A character is an atomic unit of text as specified by ISO/IEC 10646 [ISO10646] (see also [ISO10646-2000]). Legal characters are those allowed in the [XML] recommendation.
A lexical pattern is a rule that describes how a sequence of characters can match a grammar unit. A lexeme is the smallest meaningful unit in the grammar that has syntactic interpretation. A token is a symbol that matches lexemes, and is the output of the lexical analyzer. A token symbol is the symbolic name given to that token. A single token may be composed of one or more lexemes. If there is more than one lexeme, they may be separated by whitespace or punctuation. For instance, a token AxisDescendantOrSelf might have two lexemes, "descendant-or-self" and "::".
Pattern | Lexeme(s) | Token Names (for example) |
---|---|---|
"or" | "or" | Or |
"=" | "=" | Equals |
(Prefix ':')? LocalPart | "p" | QName |
":" | ||
"foo" | ||
<"descendant-or-self" "::"> | "descendant-or-self" | AxisDescendantOrSelf |
"::" |
When patterns are simple string matches, the strings are embedded directly into the BNF. In other cases, token symbols are used when the pattern is a more complex regular expression (the major cases of these are NCName, QName, and Number and String literals). It is up to an implementation to decide on the exact tokenization strategy, which may be different depending on the parser construction. For example, an implementation may decide that a token named For
is composed of only "for", or may decide that it is composed of ("for" "$"). In the first case the implementation may decide to use lexical lookahead to distinguish the "for" lexeme from a QName that has the lexeme "for". In the second case, the implementation may decide to combine the two lexemes into a single "long" token. In either case, the end grammatical result will be the same. In the
BNF, the notation "< ... >" is used to indicate and delimit a sequence
of lexemes that must be recognized using lexical lookahead or some
equivalent means.
This grammar implies lexical states, which are lexical constraints on the tokenization process based on grammatical positioning. The exact structure of these states is left to the implementation, but the normative rules for calculating these states are given in the 1.1.2 Lexical Rules section.
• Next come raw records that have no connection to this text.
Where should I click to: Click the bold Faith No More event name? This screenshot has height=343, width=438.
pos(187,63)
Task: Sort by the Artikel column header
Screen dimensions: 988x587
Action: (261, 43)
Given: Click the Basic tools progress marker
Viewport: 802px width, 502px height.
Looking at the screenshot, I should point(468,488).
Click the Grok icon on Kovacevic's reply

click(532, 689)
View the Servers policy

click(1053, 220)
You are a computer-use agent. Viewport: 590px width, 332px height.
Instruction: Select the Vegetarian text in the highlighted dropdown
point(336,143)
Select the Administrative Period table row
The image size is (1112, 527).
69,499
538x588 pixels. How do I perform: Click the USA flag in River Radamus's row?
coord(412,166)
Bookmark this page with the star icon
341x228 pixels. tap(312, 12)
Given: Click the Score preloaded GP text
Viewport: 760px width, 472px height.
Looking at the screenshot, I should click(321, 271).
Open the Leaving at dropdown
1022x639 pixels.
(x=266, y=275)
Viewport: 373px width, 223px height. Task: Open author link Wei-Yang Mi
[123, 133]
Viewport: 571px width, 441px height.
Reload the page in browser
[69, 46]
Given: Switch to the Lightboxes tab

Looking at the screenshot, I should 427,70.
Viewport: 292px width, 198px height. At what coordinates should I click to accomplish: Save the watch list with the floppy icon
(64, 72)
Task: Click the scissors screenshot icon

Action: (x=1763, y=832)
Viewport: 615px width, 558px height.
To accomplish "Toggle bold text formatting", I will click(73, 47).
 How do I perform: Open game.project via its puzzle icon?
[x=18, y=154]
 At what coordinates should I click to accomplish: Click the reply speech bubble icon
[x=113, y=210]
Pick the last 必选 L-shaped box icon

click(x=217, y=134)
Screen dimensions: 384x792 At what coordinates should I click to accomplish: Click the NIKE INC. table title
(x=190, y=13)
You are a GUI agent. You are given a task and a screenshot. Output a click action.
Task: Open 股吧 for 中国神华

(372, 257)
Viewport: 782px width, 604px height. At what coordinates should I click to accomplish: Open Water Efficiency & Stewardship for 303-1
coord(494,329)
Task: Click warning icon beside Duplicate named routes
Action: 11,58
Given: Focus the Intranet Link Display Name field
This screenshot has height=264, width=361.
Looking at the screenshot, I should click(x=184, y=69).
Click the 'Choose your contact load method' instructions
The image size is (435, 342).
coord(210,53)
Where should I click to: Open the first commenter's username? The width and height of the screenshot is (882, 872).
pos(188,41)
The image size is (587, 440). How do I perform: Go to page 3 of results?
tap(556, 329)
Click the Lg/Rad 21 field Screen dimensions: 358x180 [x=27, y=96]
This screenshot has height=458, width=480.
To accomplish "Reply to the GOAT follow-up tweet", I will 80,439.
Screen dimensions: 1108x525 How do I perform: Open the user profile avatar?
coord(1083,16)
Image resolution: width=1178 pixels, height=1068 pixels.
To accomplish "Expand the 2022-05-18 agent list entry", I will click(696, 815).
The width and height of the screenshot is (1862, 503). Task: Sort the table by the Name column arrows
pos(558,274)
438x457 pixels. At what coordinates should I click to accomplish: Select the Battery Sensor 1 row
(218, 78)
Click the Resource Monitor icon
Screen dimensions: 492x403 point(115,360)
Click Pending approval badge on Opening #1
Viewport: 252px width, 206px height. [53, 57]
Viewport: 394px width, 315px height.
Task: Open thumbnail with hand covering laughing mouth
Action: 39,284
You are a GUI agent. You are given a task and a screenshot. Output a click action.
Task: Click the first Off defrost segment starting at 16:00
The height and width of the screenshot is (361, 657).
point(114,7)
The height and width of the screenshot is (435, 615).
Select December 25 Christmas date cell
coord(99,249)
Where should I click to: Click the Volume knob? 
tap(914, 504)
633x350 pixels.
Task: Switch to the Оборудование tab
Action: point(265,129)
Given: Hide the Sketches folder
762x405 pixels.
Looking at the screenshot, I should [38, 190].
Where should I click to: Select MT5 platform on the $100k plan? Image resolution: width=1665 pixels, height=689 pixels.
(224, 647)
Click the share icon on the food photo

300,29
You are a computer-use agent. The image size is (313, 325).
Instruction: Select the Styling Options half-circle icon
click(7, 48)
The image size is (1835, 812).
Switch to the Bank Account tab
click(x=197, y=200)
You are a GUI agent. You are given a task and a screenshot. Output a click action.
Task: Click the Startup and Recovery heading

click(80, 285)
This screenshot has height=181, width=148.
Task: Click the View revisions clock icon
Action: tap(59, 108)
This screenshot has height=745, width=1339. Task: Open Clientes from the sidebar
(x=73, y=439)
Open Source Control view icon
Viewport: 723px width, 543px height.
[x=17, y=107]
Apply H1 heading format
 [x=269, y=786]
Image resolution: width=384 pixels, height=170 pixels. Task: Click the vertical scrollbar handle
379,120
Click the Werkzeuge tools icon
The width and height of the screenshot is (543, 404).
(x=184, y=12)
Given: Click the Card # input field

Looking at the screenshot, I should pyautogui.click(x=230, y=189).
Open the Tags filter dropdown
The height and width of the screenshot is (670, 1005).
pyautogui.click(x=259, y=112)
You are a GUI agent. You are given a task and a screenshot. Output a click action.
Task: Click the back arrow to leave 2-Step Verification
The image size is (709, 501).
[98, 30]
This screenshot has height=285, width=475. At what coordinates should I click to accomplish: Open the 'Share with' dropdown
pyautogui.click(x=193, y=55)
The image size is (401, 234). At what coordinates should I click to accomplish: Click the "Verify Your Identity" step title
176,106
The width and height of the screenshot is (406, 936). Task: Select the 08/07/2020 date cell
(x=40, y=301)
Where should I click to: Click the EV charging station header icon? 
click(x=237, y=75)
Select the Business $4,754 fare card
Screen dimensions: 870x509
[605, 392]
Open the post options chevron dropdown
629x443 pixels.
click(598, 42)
When tokenizing, the longest possible match that is valid in the current lexical state is prefered .
For readability, Whitespace may be used in most expressions even though not explicitly notated in the BNF. Whitespace may be freely added between lexemes, except a few cases where whitespace is needed to disambiguate the token. For instance, in XML, "-" is a valid character in an element or attribute name. When used as an operator after the characters of a name, it must be separated from the name, e.g. by using whitespace or parentheses.
Special whitespace notation is specified with the BNF productions, when it is different from the default rules. "ws: explicit" means that where whitespace is allowed must be explicitly notated in the BNF. "ws: significant" means that whitespace is significant as value content.
For XQuery, Whitespace is not freely allowed in the non-computed Constructor productions, but is specified explicitly in the grammar, in order to be more consistent with XML. The lexical states where whitespace must have explicit specification are as follows: START_TAG, END_TAG, ELEMENT_CONTENT, XML_COMMENT, PROCESSING_INSTRUCTION, PROCESSING_INSTRUCTION_CONTENT, CDATA_SECTION, QUOT_ATTRIBUTE_CONTENT, and APOS_ATTRIBUTE_CONTENT.
All keywords are case sensitive.
Character Classes
The following basic tokens are defined in [XML].
Identifiers
The following identifier components are defined in [XMLNAMES].
String Literals and Numbers
[1] | IntegerLiteral | ::= | Digits |
[2] | DecimalLiteral | ::= | ("." Digits) | (Digits "." [0-9]*) |
[3] | DoubleLiteral | ::= | (("." Digits) | (Digits ("." [0-9]*)?)) ("e" | "E") ("+" | "-")? Digits |
[4] | StringLiteral
(ws: significant) | ::= | ('"' (('"' '"') | [^"])* '"') | ("'" (("'" "'") | [^'])* "'") |
[5] | URLLiteral
(ws: significant) | ::= | ('"' (('"' '"') | [^"])* '"') | ("'" (("'" "'") | [^'])* "'") |
Comments
Comments are lexical constructs only, and do not affect the processing of an expression. They are allowed whereever whitespace is allowed, as long as the whitespace notation in not 'explicit' or 'significant'.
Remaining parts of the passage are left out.